> **Required work**
In the records below, begin at the line containing "This screenshot has width=1053, height=628." and end at the line containing "Open the run button dropdown arrow"; quote every line in that span exactly, including both boundary lines, and no others.
━━ Material to process ━━
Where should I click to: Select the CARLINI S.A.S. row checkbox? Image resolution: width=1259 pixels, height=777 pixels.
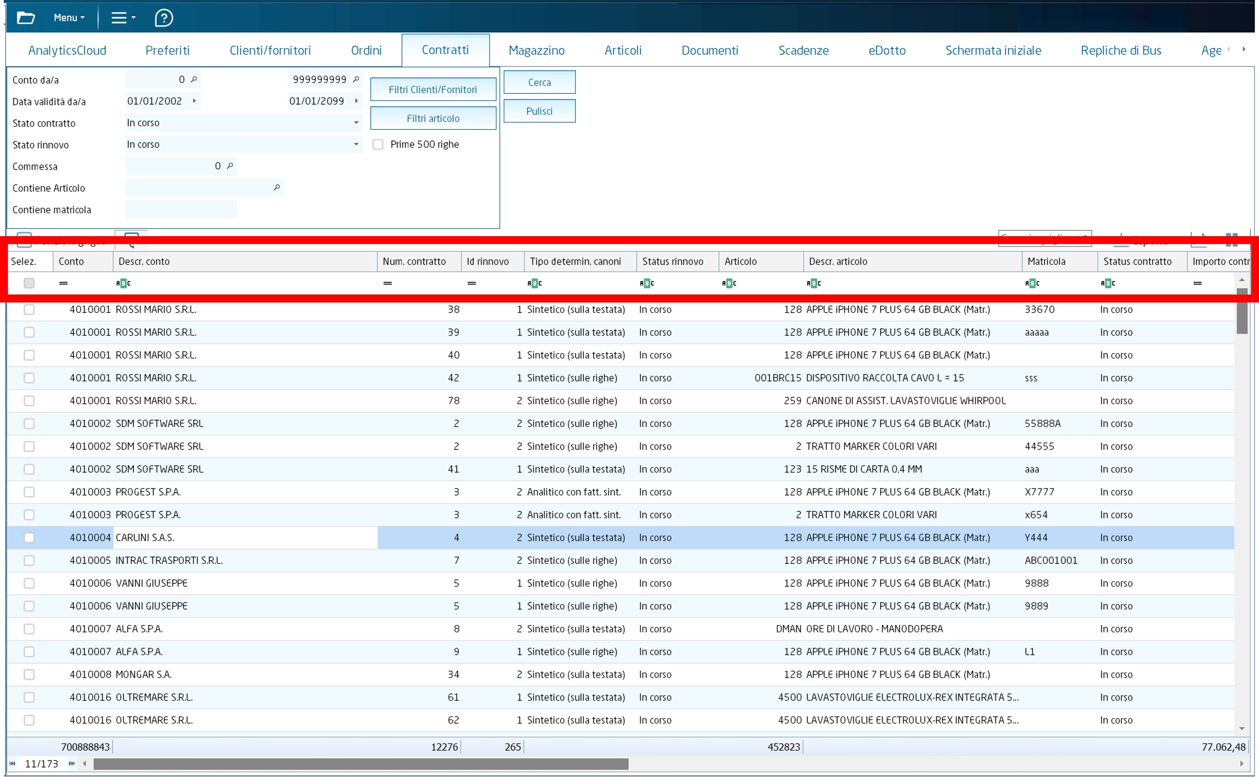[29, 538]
━━━
━━ Material to process ━━
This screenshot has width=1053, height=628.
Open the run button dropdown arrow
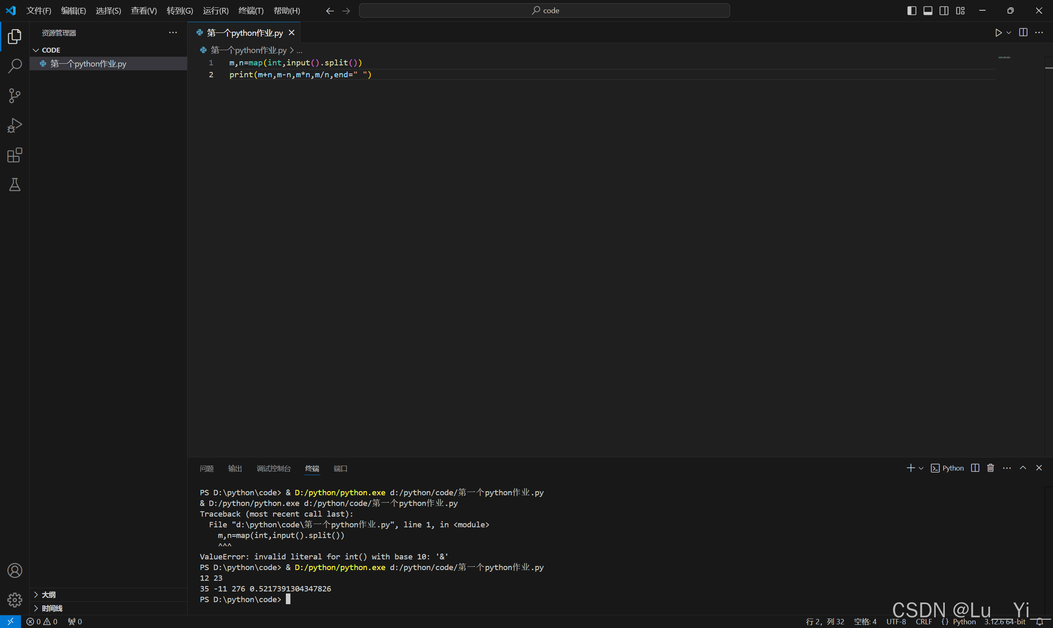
━━━
━━ Material to process ━━
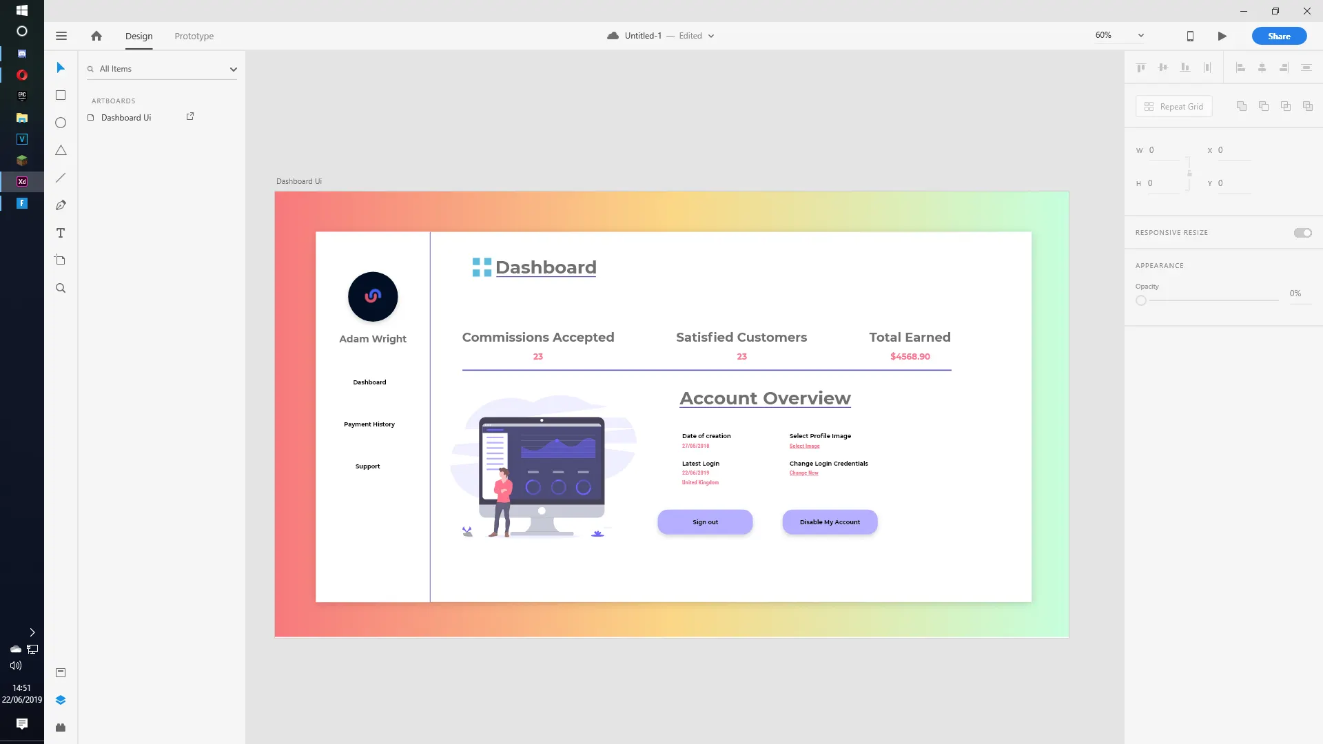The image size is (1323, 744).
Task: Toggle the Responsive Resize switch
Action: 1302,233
━━━
> **Exercise response**
This screenshot has width=1053, height=628.
Open the run button dropdown arrow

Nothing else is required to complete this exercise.